Charter school planning new building
Charleston Development Academy long ago outgrew its home in one of the city's oldest housing projects, and it's launching a new fundraising campaign for a building.
School leaders say they've adapted to their tight quarters and made the outdated facility work, but a new building would provide needed room to accommodate existing students and those on its waiting list.
"We're so challenged by space that we have make use of every little space," said Principal Cecelia Rogers while sitting in the school's conference room, which doubles as a classroom when it's not used for meetings.
The downtown charter school serves 211 pre-K through eighth-grade students, and the vast majority are high-poverty and live in the surrounding Gadsden Green Public Housing Community. The school earned a "good" rating last year on its state report card.
Rogers couldn't put a price tag on the new building's cost, but she said plans call for it to be constructed on the nearby Harmon Field. School leaders have been working with the city for more than three years to receive the approval needed to allow the school to be built on a piece of the 13-acre park.
Charleston Mayor Joe Riley said the city owns the park, but it received a donation from the Harmon Foundation years ago that restricted the park's use to a recreation site. City officials have asked the foundation to grant an exception for the school building in exchange for an expanded covenant that would protect more of the existing park, he said. The foundation has accepted the city's proposal in concept but the negotiations haven't been finalized, he said.

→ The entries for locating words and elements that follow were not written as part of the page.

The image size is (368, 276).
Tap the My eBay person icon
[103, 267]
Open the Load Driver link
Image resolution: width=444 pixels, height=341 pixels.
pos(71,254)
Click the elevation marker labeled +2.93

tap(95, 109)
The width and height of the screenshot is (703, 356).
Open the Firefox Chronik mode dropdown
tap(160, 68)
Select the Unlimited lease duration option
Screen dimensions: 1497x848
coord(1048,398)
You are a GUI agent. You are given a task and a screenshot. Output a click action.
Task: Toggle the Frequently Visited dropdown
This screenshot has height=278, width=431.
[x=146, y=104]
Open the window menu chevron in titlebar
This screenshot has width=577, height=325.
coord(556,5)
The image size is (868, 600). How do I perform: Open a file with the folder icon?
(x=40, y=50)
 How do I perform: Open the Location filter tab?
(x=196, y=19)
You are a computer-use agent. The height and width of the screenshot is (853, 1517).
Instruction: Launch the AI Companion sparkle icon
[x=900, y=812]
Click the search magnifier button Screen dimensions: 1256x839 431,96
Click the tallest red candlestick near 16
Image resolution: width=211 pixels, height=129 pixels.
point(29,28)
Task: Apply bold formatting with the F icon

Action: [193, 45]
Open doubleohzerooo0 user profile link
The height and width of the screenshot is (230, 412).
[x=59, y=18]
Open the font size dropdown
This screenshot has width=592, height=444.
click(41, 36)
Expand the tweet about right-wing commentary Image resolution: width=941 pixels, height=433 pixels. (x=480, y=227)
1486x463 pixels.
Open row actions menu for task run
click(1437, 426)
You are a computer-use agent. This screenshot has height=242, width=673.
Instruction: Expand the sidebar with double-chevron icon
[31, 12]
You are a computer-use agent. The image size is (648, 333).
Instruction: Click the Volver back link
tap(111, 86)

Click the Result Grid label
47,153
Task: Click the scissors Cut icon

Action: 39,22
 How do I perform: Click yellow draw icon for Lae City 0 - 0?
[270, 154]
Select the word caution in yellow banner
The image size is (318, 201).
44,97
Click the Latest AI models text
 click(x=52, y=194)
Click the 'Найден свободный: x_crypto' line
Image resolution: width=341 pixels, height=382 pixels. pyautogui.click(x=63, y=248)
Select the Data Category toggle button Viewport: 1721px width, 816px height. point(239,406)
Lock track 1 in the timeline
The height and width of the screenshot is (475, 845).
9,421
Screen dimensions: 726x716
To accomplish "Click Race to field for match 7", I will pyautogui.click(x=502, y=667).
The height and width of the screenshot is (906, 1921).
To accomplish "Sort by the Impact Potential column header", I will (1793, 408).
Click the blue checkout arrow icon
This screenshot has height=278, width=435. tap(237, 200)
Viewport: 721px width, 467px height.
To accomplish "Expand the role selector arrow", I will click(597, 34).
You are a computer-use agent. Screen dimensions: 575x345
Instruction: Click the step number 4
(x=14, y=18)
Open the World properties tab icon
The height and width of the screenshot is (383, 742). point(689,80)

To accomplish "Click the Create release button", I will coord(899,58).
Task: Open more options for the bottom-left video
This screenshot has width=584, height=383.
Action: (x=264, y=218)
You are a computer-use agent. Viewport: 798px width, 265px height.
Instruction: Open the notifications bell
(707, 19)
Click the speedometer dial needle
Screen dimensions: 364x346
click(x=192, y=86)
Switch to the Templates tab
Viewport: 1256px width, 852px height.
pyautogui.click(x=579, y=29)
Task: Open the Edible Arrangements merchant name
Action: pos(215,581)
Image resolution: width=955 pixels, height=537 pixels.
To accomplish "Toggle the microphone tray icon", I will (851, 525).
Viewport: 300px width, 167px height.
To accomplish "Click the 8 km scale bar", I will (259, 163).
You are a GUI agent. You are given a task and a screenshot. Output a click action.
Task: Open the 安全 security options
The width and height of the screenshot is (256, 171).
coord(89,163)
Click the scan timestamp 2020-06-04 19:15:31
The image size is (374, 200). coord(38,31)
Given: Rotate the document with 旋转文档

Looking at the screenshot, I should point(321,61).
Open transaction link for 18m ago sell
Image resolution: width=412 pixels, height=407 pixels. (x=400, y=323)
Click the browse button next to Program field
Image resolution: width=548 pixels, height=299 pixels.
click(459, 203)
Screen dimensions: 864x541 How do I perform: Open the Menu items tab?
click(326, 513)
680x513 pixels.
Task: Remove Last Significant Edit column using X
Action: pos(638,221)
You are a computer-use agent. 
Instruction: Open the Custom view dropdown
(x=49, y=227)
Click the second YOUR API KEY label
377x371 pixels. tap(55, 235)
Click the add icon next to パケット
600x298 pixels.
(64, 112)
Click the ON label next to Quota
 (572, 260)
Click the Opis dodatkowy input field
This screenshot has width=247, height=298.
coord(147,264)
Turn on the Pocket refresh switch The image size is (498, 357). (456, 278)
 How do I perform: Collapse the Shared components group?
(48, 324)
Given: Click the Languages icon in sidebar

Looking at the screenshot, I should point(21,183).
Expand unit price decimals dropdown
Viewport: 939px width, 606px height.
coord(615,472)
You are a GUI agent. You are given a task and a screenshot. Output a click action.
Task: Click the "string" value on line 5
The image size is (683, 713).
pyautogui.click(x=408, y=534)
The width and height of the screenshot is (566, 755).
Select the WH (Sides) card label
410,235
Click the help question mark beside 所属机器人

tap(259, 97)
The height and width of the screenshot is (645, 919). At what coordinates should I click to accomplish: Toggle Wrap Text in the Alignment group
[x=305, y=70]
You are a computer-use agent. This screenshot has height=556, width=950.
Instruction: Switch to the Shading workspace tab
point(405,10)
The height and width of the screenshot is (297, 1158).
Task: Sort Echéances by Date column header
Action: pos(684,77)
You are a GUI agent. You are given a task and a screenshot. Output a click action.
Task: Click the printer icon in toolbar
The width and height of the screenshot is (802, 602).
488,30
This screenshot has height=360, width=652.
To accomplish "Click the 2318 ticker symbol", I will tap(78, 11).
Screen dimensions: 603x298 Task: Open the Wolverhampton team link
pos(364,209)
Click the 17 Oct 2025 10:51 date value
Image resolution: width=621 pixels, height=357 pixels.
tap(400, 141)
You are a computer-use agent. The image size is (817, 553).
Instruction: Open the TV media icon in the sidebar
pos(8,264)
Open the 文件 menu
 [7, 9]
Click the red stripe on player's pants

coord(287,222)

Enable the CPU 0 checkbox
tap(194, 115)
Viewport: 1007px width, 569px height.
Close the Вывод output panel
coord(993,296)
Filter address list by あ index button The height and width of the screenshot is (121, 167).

"This would be a multistory building, so the footprint would not be a large amount of the park, and we believe, with the city working with Charleston Development Academy, that this would be a wonderful partnership," he said.
The new school wouldn't have a cafeteria or gym because it would use nearby Burke High and the Arthur W. Christopher Community Center for those needs, respectively. A new building would allow the one-class-per-grade school to expand to a three-classes-per-grade school, pushing enrollment up to 450. The school would continue using its existing building as an early childhood education center, Rogers said.
"A part of our success is the smallness of the school," she said.
School leaders hope construction can begin as soon as 18 months from now, but fundraising will be a challenge. Nearly 90 percent of the school's families are low-income.
They're receiving some help from Rick Jerue, president of the Art Institute of Charleston, who agreed to chair the fundraising efforts. The institute also has forged a partnership with the arts-infused charter school, and his faculty and students have helped out by hosting clothing drives and doing class projects with students.
Jerue said he's been impressed with the school's offerings, especially because it gives students opportunities that otherwise wouldn't be available.
"I'm introducing as many people as I possibly can to Charleston Development Academy," he said. "But CDA sells itself."